No competition clauses are not limited to employment contracts for lucrative occupations. Lately, fast food workers and franchisees have confronted contracts that limit a worker's ability to seek better employment. The Pennsylvania Office of Attorney General and attorney generals from other states have sent letters to franchises seeking information and documents concerning these no-poach agreements.
According to the letters, the agreements are comprised of clauses that are often contained in fast food employment contracts or franchise agreements. These have also been referred to as employee non-competition, no solicitation, no hire or no switching clauses.
No poach agreements restrict workers from getting a better job with a different employer within the same franchise that offers higher wages, improved working conditions or family-friendly schedules. The Attorney General claimed that employees are unaware of these clauses until they seek a better job within the franchise.
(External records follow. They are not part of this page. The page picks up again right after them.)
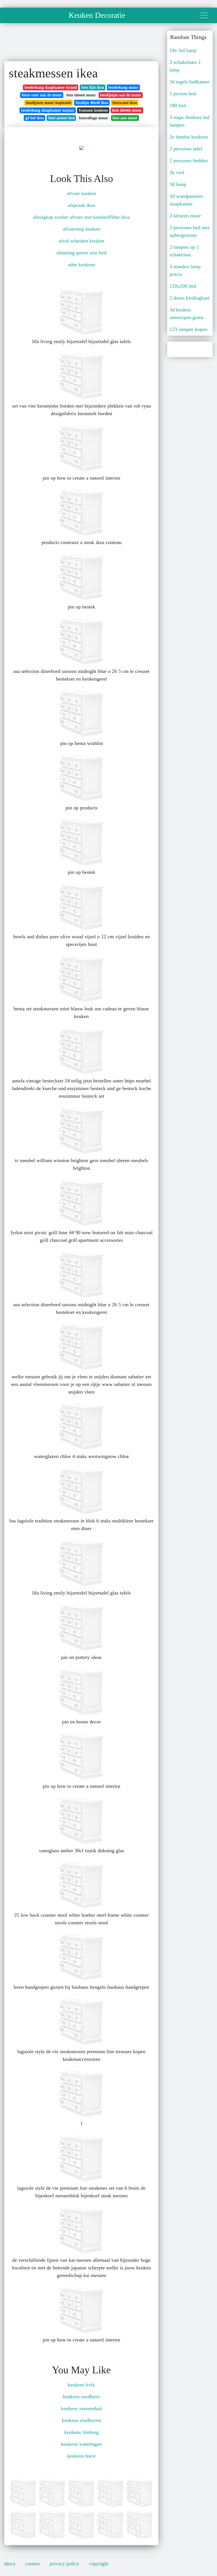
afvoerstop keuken (81, 229)
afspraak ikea (81, 205)
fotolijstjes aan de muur (120, 95)
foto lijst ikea (92, 87)
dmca (9, 2563)
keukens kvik (81, 2384)
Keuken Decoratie (97, 15)
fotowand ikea (124, 103)
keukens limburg (81, 2432)
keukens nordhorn (81, 2396)
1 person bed (183, 93)
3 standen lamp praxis (185, 270)
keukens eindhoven (81, 2420)
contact (32, 2563)
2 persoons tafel (186, 148)
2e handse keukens (189, 137)
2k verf (177, 172)
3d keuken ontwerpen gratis (187, 313)
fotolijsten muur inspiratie (48, 103)
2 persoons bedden (189, 160)
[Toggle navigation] (204, 15)
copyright (98, 2563)
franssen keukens (93, 110)
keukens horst (81, 2456)
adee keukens (81, 264)
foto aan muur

The Attorney General said that 58 percent of major franchises use these clauses in their contracts. However, 80 percent of fast food franchises use these agreements.
The letter was sent to franchises seeking information on whether and how they use these agreements. They were asked to provide copies of agreements and communications concerning no-poach provisions going back to 2015. In addition to Pennsylvania, attorney generals from 10 other states sent letters to franchises.
Workers who are believe they have been prejudiced by no competition terms or those who are negotiating an employment contract should seek legal representation. Obtaining legal advice can help protect their legal and financial interests.